** What the task requires **
Leave every picture out, and retype all the remaining records exactly.

━━━ Data extract

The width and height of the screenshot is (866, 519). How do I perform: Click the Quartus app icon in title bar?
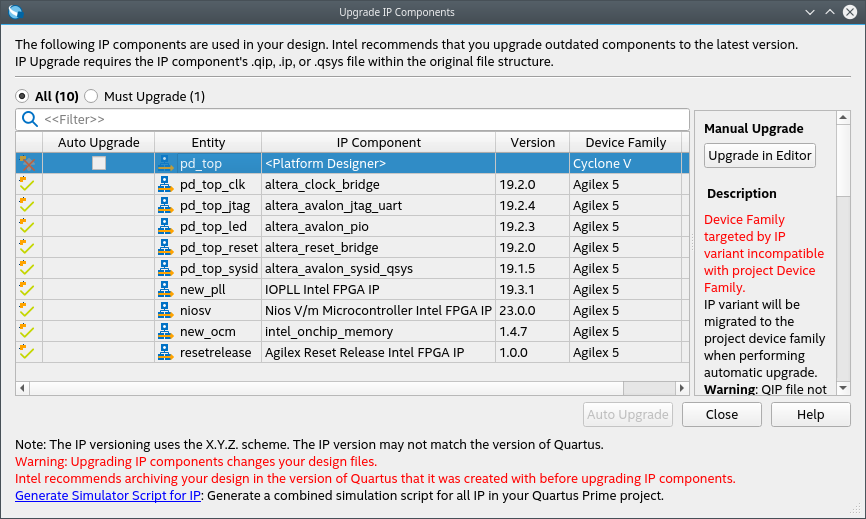coord(14,12)
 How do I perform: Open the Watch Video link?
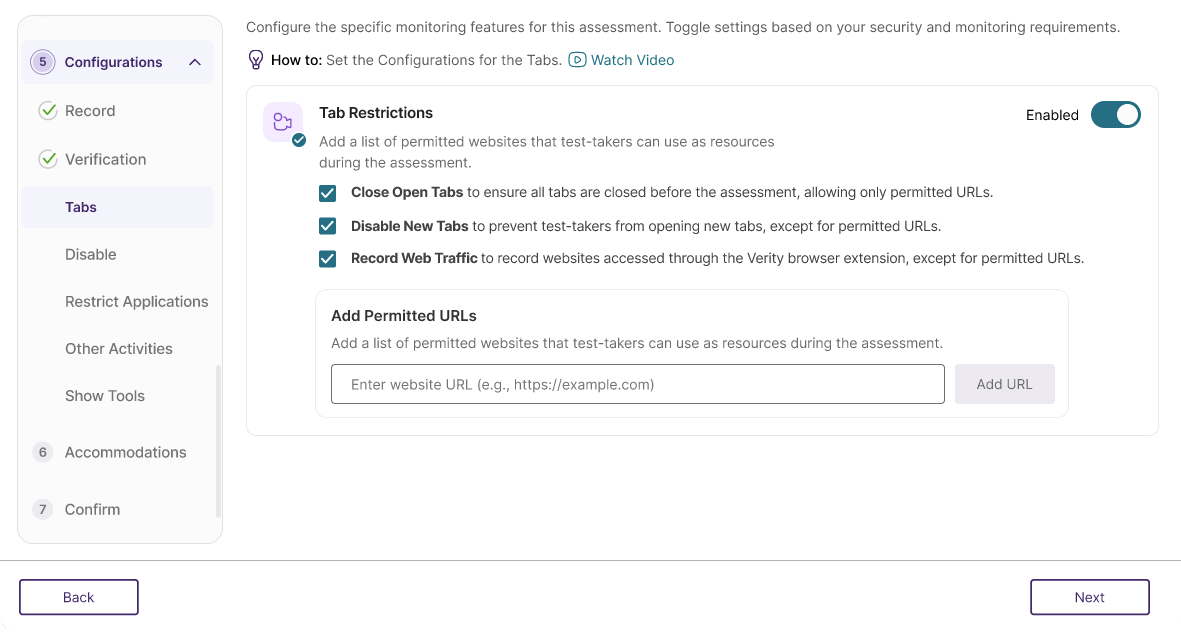[x=632, y=60]
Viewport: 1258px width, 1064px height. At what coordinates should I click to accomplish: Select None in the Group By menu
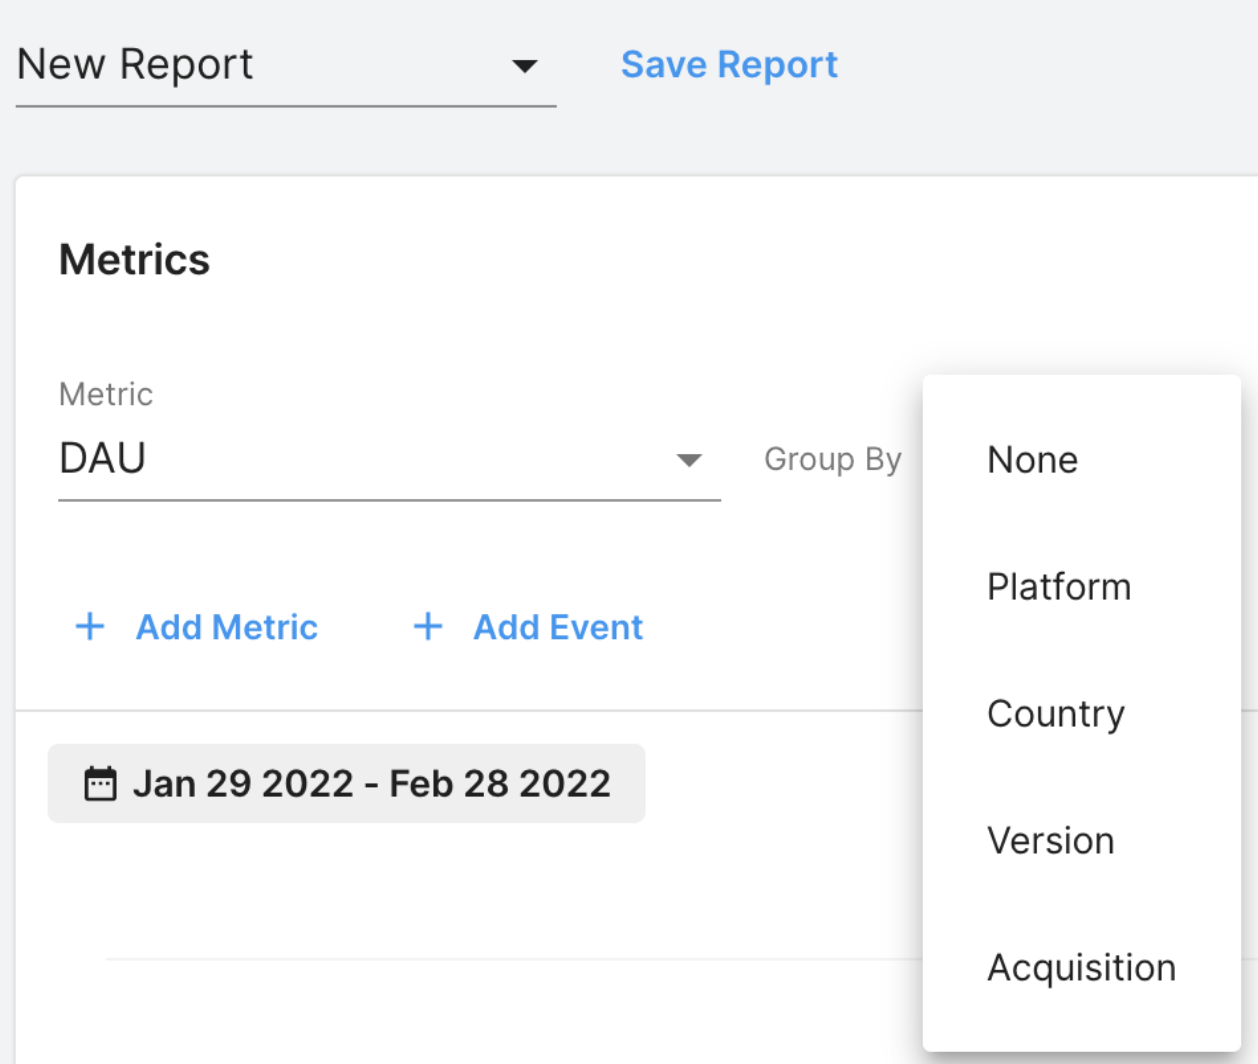(x=1032, y=460)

━━━━━━

** Reply **
The width and height of the screenshot is (866, 519). How do I perform: Click the Quartus app icon in title bar?
coord(14,12)
 How do I perform: Open the Watch Video link?
[x=632, y=60]
Viewport: 1258px width, 1064px height. At what coordinates should I click to accomplish: Select None in the Group By menu
(x=1032, y=460)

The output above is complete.